— Requirement 1 —
Answer these from the interview excerpt, one per line:
(a) Which company does Jenni Palocsik work for?
(b) What two kinds of feedback surveys does she mention?
(c) What kind of research does she name as an example?
— Requirement 2 —
Return everything in the interview excerpt from "Happy to be" down to "little bit today.", word for word.

— Reading passage —
* * * * * * *
Happy to be here, looking forward to the conversation. 

Mike Giambattista 

So we’ve actually got a pretty big agenda things to cover here. But the first thing is can you explain the enormity of your title and what your remit is, what you do for Verint? 

Jenni Palocsik 

Sure, essentially, I have several teams that report into me, so I’m responsible for everything from the customer experience. When we engage our customers and do quarterly as well as transactional feedback surveys, how are we doing and analyze, based on what they’re telling us, where we can make improvements? So that’s one area of what I do. It also includes things like our customer advisory boards, our user groups and so on. In addition to that, we do a lot around research, so primary research, like the research report we’re going to highlight a little bit today.
* * * * * * *
— Provided data —
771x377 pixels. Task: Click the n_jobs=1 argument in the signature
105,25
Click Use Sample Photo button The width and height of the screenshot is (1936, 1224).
* * * * * * *
— Correct result 1 —
(a) Verint
(b) Quarterly and transactional feedback surveys
(c) Primary research

— Correct result 2 —
Happy to be here, looking forward to the conversation. 

Mike Giambattista 

So we’ve actually got a pretty big agenda things to cover here. But the first thing is can you explain the enormity of your title and what your remit is, what you do for Verint? 

Jenni Palocsik 

Sure, essentially, I have several teams that report into me, so I’m responsible for everything from the customer experience. When we engage our customers and do quarterly as well as transactional feedback surveys, how are we doing and analyze, based on what they’re telling us, where we can make improvements? So that’s one area of what I do. It also includes things like our customer advisory boards, our user groups and so on. In addition to that, we do a lot around research, so primary research, like the research report we’re going to highlight a little bit today.